Mattes William B
Investigative Toxicology, Pfizer Inc, Kalamazoo, Michigan, USA.
Environ Health Perspect. 2004 Mar;112(4):506-10. doi: 10.1289/ehp.6698.
On the surface, transcript profiling using microarrays seems to offer a way of looking at the global response of the cell to perturbation, with a focus on changes in gene expression. The difficulty, however, is that the response of a particular gene is actually measured on the array by an element that is a short, defined nucleic acid sequence. Sequences that map back to the same genetic locus may actually be given different names and descriptions when they are deposited in public sequence databases; when such sequences are used in microarray construction, elements that monitor the same genetic locus may have different names and descriptions. The algorithm described here uses a hierarchical approach to assign a single best annotation to the elements in a given microarray in such a fashion that elements from one microarray platform may be cross-indexed with those of another. The algorithm relies on the nucleic acid accession number for a given array element, and uses that to retrieve annotation from the most recent versions of LocusLink and UniGene. Both database resources are searched, with a priority being given to annotation derived from the curated LocusLink database. In lieu of annotation found in these databases, the default GenBank annotation is used. As a final outcome, a cross-chip identifier is generated that may be used to cross-index array elements. The program is available as a practical extraction and report language (Perl) script that can run under any Perl interpreter.

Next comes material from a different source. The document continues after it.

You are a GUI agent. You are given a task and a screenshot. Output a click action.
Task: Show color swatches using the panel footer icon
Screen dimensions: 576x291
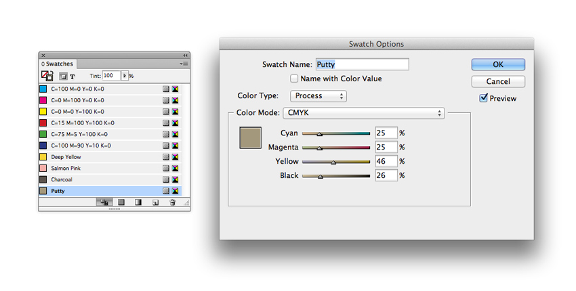pyautogui.click(x=121, y=202)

从表面上看,使用微阵列进行转录本分析似乎提供了一种观察细胞对扰动的整体反应的方法,重点是基因表达的变化。然而,困难在于,特定基因的反应实际上是通过阵列上一个短的、确定的核酸序列元件来测量的。映射回同一基因座的序列在存入公共序列数据库时可能会被赋予不同的名称和描述;当这些序列用于微阵列构建时,监测同一基因座的元件可能会有不同的名称和描述。这里描述的算法采用分层方法为给定微阵列中的元件分配单一的最佳注释,以便一个微阵列平台的元件可以与另一个平台的元件交叉索引。该算法依赖于给定阵列元件的核酸登录号,并利用它从最新版本的LocusLink和UniGene中检索注释。会同时搜索这两个数据库资源,优先使用来自经过整理的LocusLink数据库的注释。如果在这些数据库中未找到注释,则使用默认的GenBank注释。最终结果是生成一个跨芯片标识符,可用于交叉索引阵列元件。该程序以实用提取和报告语言(Perl)脚本的形式提供,可以在任何Perl解释器下运行。